The third was Maher’s final “New Rules” bit. Maher Riffed off the media’s Michael Jackson obsession and leveled criticisms second only to David Horowitz’s NewsReal observations. Maher then drew a comparison that might make conservatives flinch at first until they listen a bit more carefully. (See the above video.) It might seem an anti-American sentiment at first:

“Why? Why did America lose its collective (expletive deleted) over Michael Jackson? And then, like Michael’s father Joe, it hit me. Michael Jackson is America! We love him so much because he reflects our nation perfectly: fragile, overindulgent, childish, in debt, on drugs, and over the hill. Now let me state clearly I don’t wish my country was all of these bad things. I just don’t want to be one of those people Michael Jackson had around him that just tell you you’re great and that your destructive behavior is totally normal and that just give you whatever you want — like doctors.”

Maher then goes down the list pointing out various cultural and political trends, several of which should receive bi-partisan condemnation. Among his best zings:

Overindulgent. I defy anyone to watch ten minutes of “My Super Sweet Sixteen” on MTV and not want to strap on a vest and blow up that little snot’s birthday party. Did you know that a third of children in America are overweight? Michael Jackson didn’t have a heart attack, his play-date rolled over on him! Childish! Well, we think Harry Potter is literature and Batman movies are profound meditations on the human condition.

(I’m the first to praise “The Dark Knight” and highlight its political and philosophical themes but Maher’s right. It’s just a movie, albeit a very good one.)

“Our morning coffee has become a milkshake with whipped cream. And 64% of the people think Noah’s Ark actually happened. And what could be more childish than what our news media chooses to cover? My God since this Michael Jackson thing happened I have no idea what’s going on with Jon and Kate! In debt! Please. Please. This week the deficit went over a trillion dollars. To get an idea of how much this is take what your house is worth and add one trillion dollars. On drugs! If you don’t think America’s got a drug problem you must be high. Children are on Prozac. Athletes are on steroids. The pharmaceutical industry sold $291 billion dollars worth of pills last year — mostly to Michael Jackson but still. And that’s not counting the potheads and the drinkers, yes, America is on drugs. And by the way, people do just as much coke as they ever did, they just don’t share it anymore.”

(Here was the moment for Maher to inject a little self-deprecating humor. He didn’t unfortunately. He’s the last person to be criticizing anyone for being a pothead.)

“And finally, is America over the hill? I don’t know. I hope not. But Monday is the 40th anniversary of Neil Armstrong setting foot on the moon. I can’t think of any ambitious goal we’ve reached since then. It’s sad when your peak is a moonwalk that occurred decades ago. So America faces a choice. We can go the Michael route and keep living on debt and the world’s affection for our early work or we can get our (expletive deleted) together like Britney Spears, put on our circus costume, and go out and show the world that we’ve still got it!”

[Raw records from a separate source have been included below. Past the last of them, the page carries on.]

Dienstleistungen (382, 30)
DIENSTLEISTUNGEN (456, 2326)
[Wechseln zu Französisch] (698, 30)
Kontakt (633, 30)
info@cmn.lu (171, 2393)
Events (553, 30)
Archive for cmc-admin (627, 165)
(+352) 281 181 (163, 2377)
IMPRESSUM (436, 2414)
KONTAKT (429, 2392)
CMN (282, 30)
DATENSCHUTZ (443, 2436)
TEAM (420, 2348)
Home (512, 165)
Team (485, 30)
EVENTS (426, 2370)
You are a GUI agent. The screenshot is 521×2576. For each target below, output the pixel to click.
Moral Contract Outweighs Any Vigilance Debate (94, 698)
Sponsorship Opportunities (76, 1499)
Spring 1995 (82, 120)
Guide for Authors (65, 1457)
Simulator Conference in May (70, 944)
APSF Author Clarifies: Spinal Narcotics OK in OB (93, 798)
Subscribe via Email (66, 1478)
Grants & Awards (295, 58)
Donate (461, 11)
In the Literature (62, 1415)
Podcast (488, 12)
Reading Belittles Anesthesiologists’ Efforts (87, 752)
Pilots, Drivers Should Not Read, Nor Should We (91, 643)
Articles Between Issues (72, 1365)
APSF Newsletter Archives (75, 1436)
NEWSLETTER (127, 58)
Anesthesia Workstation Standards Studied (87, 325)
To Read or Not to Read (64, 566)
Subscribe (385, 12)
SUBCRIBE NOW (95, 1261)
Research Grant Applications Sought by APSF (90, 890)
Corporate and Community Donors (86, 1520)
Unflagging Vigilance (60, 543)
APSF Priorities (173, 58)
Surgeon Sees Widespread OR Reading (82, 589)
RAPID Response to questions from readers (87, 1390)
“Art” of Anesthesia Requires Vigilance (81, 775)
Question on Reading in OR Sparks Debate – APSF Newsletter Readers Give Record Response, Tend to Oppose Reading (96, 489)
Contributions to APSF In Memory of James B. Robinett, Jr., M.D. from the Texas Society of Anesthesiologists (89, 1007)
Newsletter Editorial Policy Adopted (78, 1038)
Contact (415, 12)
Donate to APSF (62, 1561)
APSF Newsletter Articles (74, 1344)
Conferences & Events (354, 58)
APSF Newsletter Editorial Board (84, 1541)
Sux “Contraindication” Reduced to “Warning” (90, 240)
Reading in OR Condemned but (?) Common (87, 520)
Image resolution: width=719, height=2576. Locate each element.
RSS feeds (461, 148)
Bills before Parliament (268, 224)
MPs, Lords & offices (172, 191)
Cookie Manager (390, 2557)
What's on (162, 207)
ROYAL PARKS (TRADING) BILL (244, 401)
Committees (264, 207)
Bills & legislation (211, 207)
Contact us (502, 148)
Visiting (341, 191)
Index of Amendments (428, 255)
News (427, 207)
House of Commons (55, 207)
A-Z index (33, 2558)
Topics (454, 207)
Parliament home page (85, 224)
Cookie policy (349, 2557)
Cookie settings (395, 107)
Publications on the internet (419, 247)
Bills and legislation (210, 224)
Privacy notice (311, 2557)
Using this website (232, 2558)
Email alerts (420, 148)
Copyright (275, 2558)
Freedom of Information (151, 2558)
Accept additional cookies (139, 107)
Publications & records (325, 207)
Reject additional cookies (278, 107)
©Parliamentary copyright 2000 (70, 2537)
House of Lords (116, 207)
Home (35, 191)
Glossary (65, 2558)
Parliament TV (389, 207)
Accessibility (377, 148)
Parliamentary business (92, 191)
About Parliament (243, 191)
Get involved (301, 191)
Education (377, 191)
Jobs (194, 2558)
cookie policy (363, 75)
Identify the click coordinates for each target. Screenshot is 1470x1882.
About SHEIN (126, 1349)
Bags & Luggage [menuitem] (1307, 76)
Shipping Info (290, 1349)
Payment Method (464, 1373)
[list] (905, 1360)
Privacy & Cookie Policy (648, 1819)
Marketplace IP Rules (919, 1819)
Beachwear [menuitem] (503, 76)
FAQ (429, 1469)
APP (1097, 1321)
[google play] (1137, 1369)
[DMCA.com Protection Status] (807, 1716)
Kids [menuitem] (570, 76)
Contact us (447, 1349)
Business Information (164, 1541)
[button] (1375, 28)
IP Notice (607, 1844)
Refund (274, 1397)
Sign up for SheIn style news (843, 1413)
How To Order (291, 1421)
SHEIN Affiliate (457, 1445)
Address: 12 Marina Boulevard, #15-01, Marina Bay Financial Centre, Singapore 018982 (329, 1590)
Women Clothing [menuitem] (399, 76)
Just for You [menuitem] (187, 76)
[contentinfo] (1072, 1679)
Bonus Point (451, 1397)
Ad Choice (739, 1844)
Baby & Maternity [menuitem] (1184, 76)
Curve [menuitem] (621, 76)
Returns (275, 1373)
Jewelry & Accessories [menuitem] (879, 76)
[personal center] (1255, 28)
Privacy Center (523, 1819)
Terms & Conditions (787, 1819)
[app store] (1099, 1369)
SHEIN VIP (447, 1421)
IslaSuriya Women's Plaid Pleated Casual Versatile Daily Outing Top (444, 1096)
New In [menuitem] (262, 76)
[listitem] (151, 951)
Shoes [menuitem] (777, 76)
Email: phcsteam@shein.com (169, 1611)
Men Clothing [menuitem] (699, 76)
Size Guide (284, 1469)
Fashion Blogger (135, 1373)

Surely if Maher’s going to critique Americans for being irresponsible, childish, and lazy — for not working hard and making something of their lives — then conservatives can join him in encouraging people not to be like Michael Jackson. And while Maher certainly knows that America has done great things in the past 40 years — winning the Cold War, electing a black president, liberating Iraq — his sentiment can be tolerated for the cleverness of his moonwalk joke. As discouraging as many of Maher’s ideas often are, it’s a joy to see him actually say something sensible and quasi-conservative.